Sarah and I both value systems that automate small decisions in our life. In fact, we often look for these types of systems, particularly when they don’t cost us anything.
Why? What’s the value?
It’s simple. Automating small decisions combats decision fatigue.
As I’ve explained before, our lives are full of decisions and our minds can only successfully handle so many of them in a given time period. Once we reach that cap, we become more and more subject to “decision fatigue.” The decision making parts of our mind are tired and thus are more susceptible to making errors when making little decisions.
It’s the same reason you wouldn’t want an exhausted surgeon operating on you. It’s not that the surgeon consistently makes poor decisions. It’s simply that the surgeon is more likely to make a bad decision because they’re worn from making so many decisions.
Similarly, it’s a bad idea to go grocery shopping when you’re mentally tired. You’re much more likely to put items in your cart that you shouldn’t necessarily buy. In fact, it’s usually a terrible idea to put any important decision in the hands of someone who is mentally fatigued.
If we can find ways to take some of those decisions out of our hands, we reduce the number of active decisions we have to make in a given day. Thus, our decision fatigue is reduced and we’re less likely to make poor decisions due to such fatigue.
Our solution is to automate little decisions. We do this by spending time up front thinking of ways to eliminate some of our little regular decisions. Even eliminating tiny decisions really helps.
One method is to establish a tight routine for doing certain things. If you fully load the dishwasher each night after dinner and run it, then unload it before bed, you avoid having to decide if it’s time to run the dishwasher. It’s never a decision you have to make.

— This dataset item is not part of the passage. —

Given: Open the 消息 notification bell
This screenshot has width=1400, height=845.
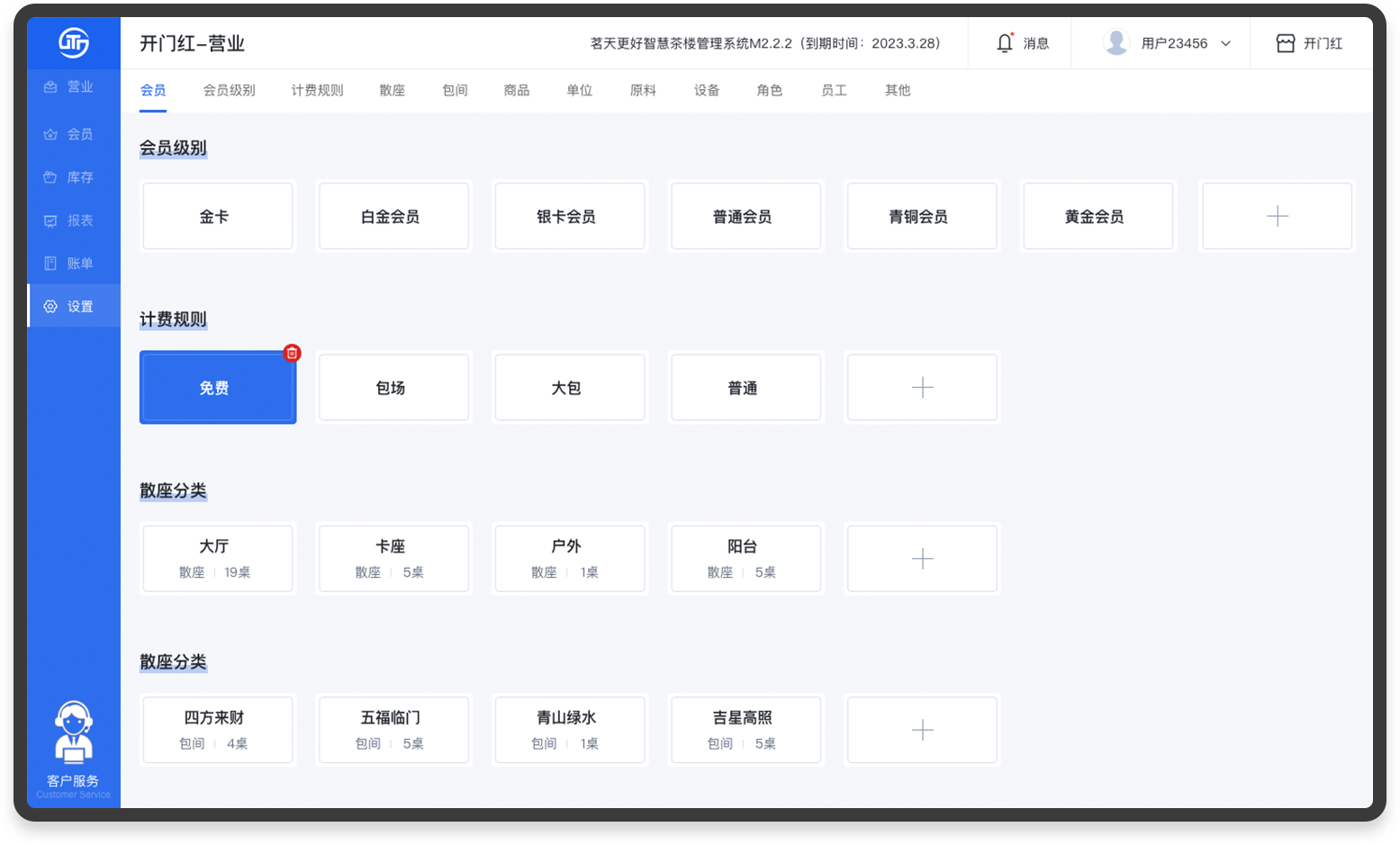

Another method is to organize your possessions. If you have a specific place where an item always goes, you don’t have to decide where to put it and you certainly don’t have to think about where to locate it at a later time. You never have to make any decisions about where to put things. (If you don’t have enough space for the things you have, then you have other things to worry about.)
Remember, the goal is to always leave yourself feeling mentally refreshed enough to make good decisions at the important moments. By automating less important and smaller decisions, you leave yourself more decision energy for making better decisions later.
It’s not an immediate transformation, though. Typically, you don’t see radical shifts in your life upon automating several things like this. It’s much more subtle, but it’s very real. Things just seem to work better and you find yourself slowly accumulating the positive results of making many decisions a little bit better than before.
If nothing else, automating a few small decisions doesn’t cost anything and it can simplify your life a little bit, so why not look for these opportunities in your own life? Trust me – they’re well worth discovering and implementing.